- _Activity_:
Copy nothing but the lines below, from the one with "This screenshot has" through the one with "Image resolution: width=582", exactly as written; no pictures should appear.

Dataset records START

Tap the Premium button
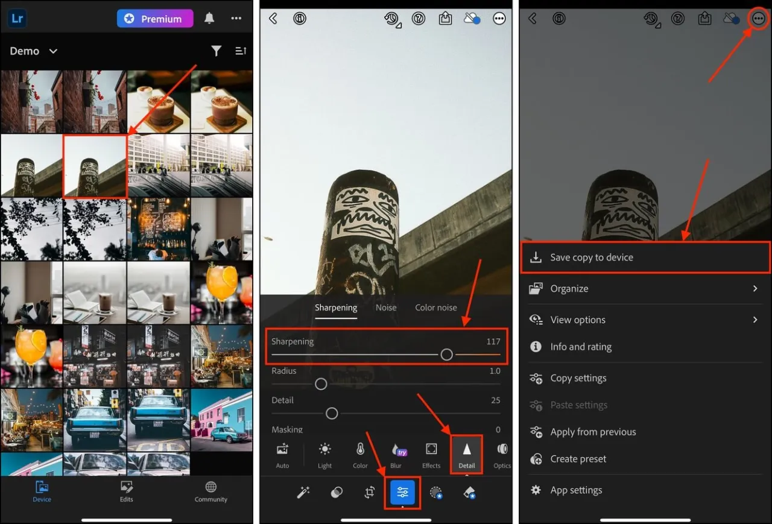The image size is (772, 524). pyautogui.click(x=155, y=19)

Dataset records END
Dataset records START

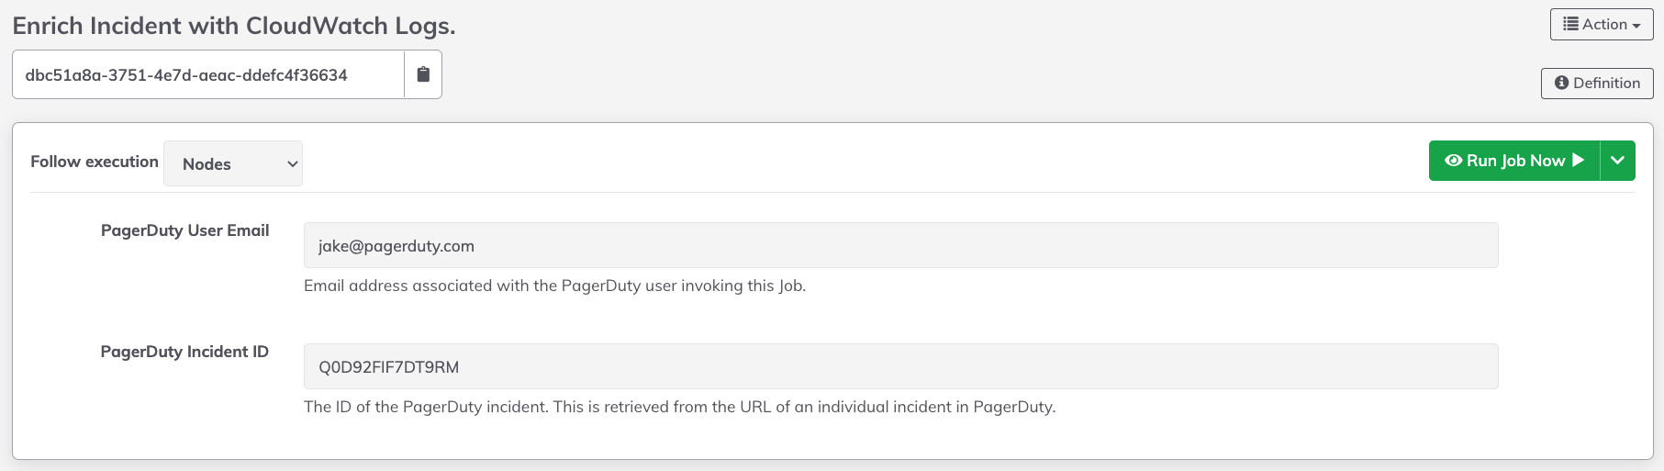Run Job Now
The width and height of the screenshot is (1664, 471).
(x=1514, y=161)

Dataset records END
Dataset records START

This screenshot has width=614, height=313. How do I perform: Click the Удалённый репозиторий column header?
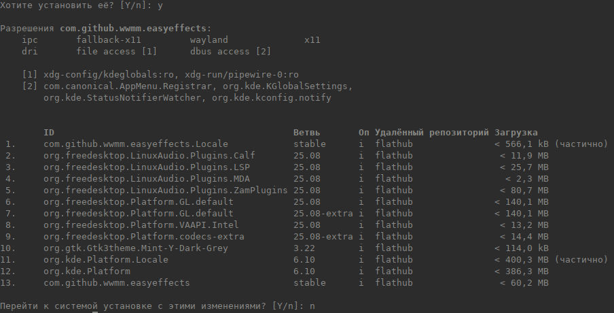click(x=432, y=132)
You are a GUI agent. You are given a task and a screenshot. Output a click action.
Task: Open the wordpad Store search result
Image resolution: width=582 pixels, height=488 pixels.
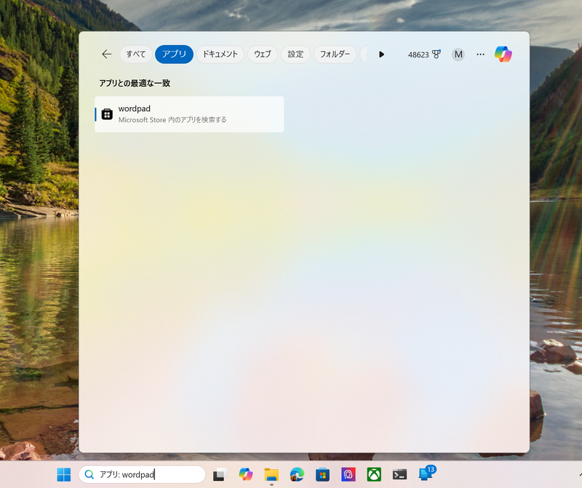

Dataset records END

- _Answer space_:
This screenshot has width=614, height=313. How do I perform: Click the Удалённый репозиторий column header?
click(x=432, y=132)
You are a GUI agent. You are given a task and a screenshot. Output a click action.
Task: Open the wordpad Store search result
Image resolution: width=582 pixels, height=488 pixels.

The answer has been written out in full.